Unlikely There'll Be A Movie About These Real Heros

Kawlija

Shared on Wed, 03/14/2007 - 17:43
 With all this talk about the movies, sometimes we lose track of the real world. The real world suffered a substantial loss last week when word spread that Billy Walkabout had died.
 
News report: “Billy Walkabout, a member of the Cherokee Nation of Oklahoma who was most decorated Indian soldier of the Vietnam War, died on March 7. He was 57.

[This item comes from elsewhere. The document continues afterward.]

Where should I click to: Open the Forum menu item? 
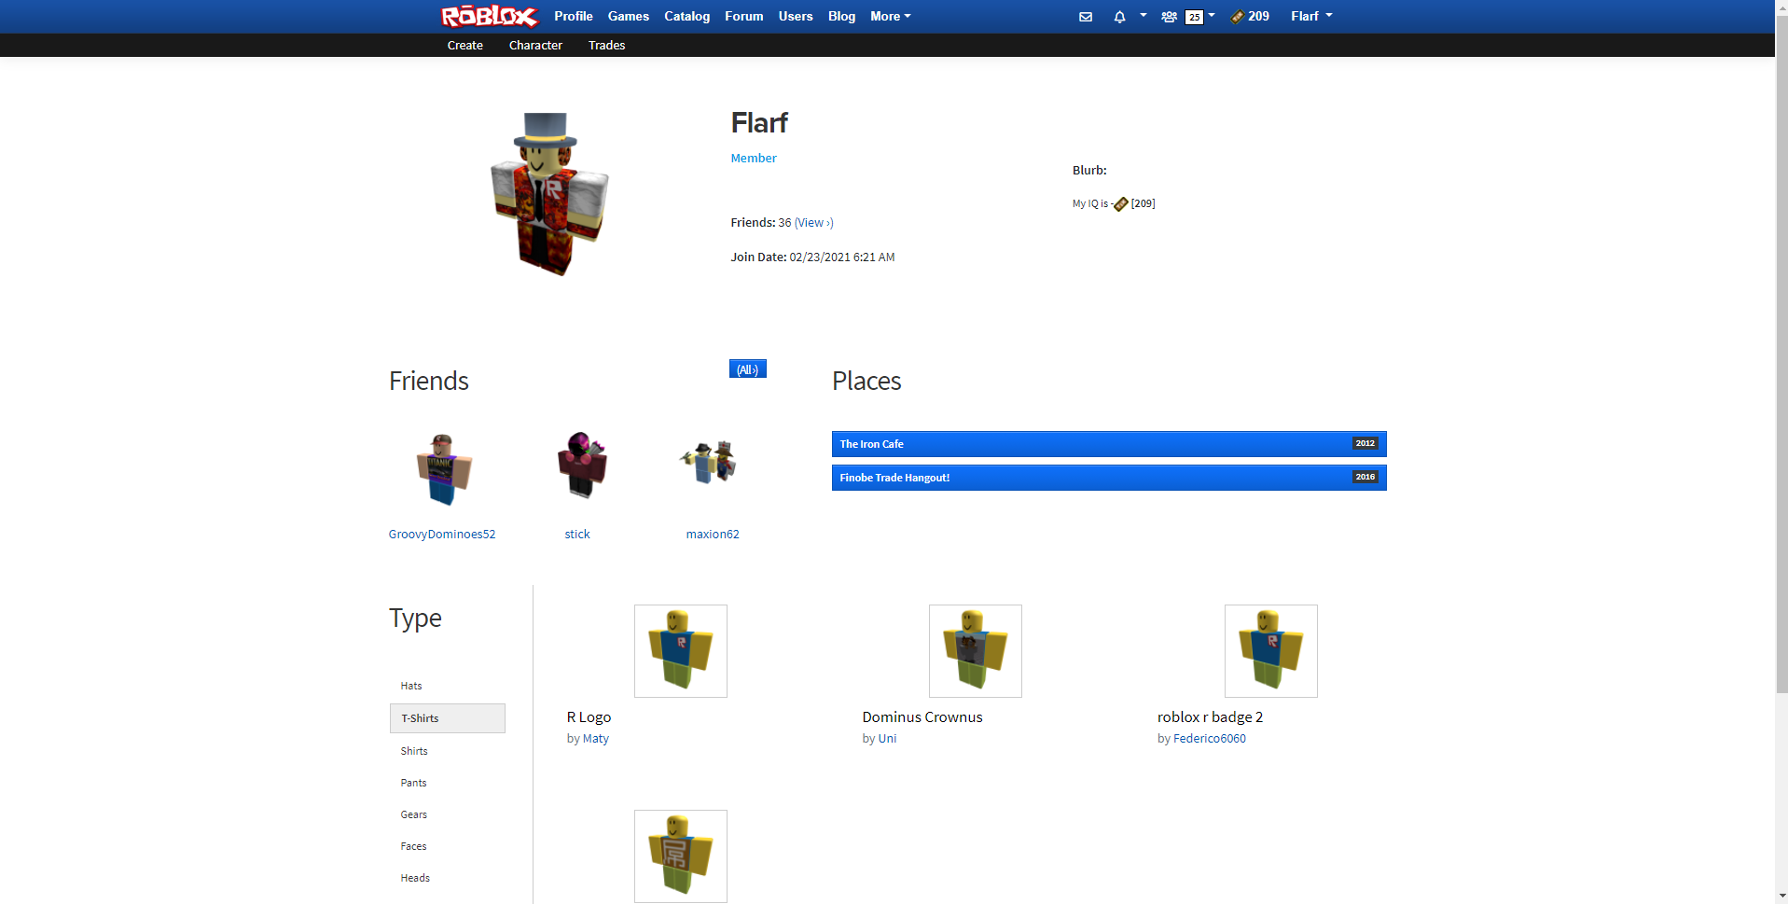(x=742, y=16)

Walkabout received the Distinguished Service Cross -- the second-highest award for combat service -- as well as the Purple Heart, five Silver Stars and five Bronze Stars.”
 
 How long will it be before Walkabout’s life story is made into a tv movie of the week? Just from the fact that this guy had a chest full of combat-related medals tells me this is one person who’s seen hell on earth. I guess it was noteworthy that he was the most decorated “Indian” of the Viet Nam war, but from seeing the list of those medals, he sounds like he was one of the most decorated servicemen who fought in that war, an elite group indeed, period.
 
 For seven years, I was on the Executive Committee of the North American Iroquois Veterans Association (NAIVA) and served with several men who also saw war. I was fortunate in many respects, I served during peace-time.

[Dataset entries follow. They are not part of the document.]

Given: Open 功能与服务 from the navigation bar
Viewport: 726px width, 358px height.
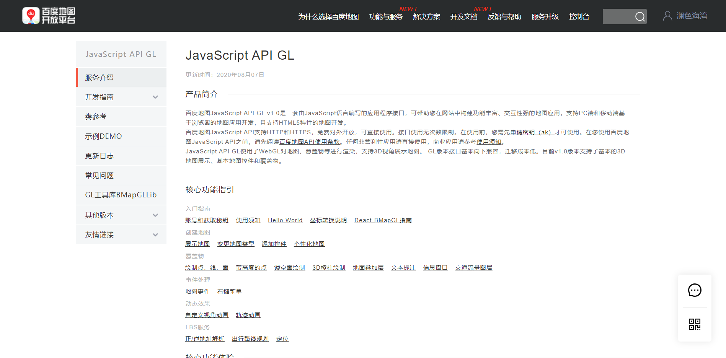Looking at the screenshot, I should coord(385,17).
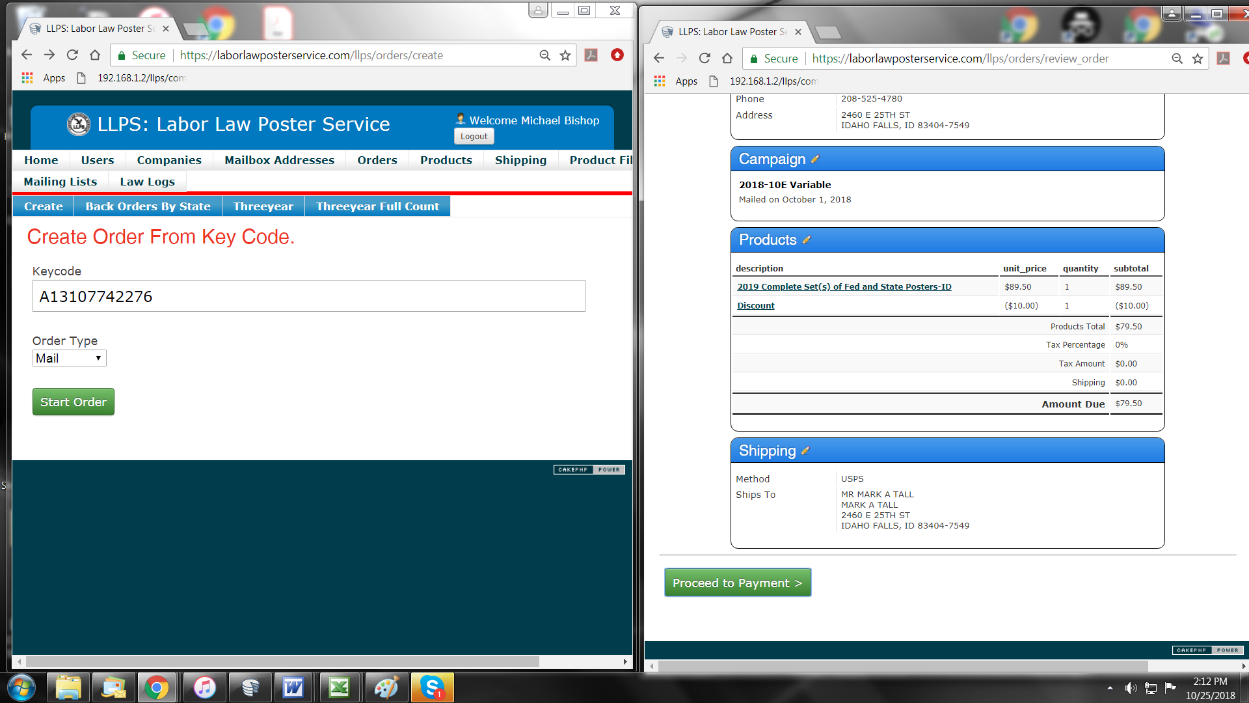Bookmark page with star in left browser
Screen dimensions: 1249x703
565,55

 Walkabout’s death hit a nerve in me because it brings back to my receiving the NAIVA newsletter two weeks ago and discovering that the founder of the NAIVA, Jack Johnson, had also recently passed to the other side.
 Too many times during those seven years, I wore a NAIVA uniform and served in burial details for my fallen brothers and sisters while standing shoulder to shoulder with Jack. Now it is I who mourns. Now is the time when I wish I could put on that uniform one more time, snap to attention, and then pay tribute to these men with an M-1 as I have so many times before.
 
 Indian country is filled with unrecognized heroes. Native Americans of this country have the highest per capita military enlistment over every other racial demographic. I read a quote once that if the rest of the country volunteered at the rate that the Natives of this country did, we would not have needed a draft during the Viet Nam war.
 Warrior ethic? Family tradition? Need a job in order to get off a reservation with a 60% unemployment rate? Full of piss and vinegar and just want to get out there and kick the world’s ass? I think I was all four of these things when I signed up at 17 as a U.S. Marine and I never raised my weapon to an enemy combatant.
 Indians have a variety of reasons to want to serve in the military and military service is so pervasive on and off the reservation. Try and find a Native family that doesn’t have a father, uncle or brother who served. I don’t know any.
 Then again, it’s not just the brothers who have served. In recent times, women have made it into combat zones. Last year saw the first Native American woman killed in combat, Lori Piestewa.
 I have a friend who is from Piestewa’s hometown. She said that the festivities surrounding Piestewa’s funeral involved the whole town and veterans from across the country.

 Some quietly, others not so quietly, remember our fallen brothers and sisters and mourn their loss. As countless generations have before us, we will sit beside council fires and tell their stories. Talk of the lives of the heroes among us and sing our war cries. It is an honor to give thanks and offer prayers to those who so bravely represented this country and it’s Native peoples.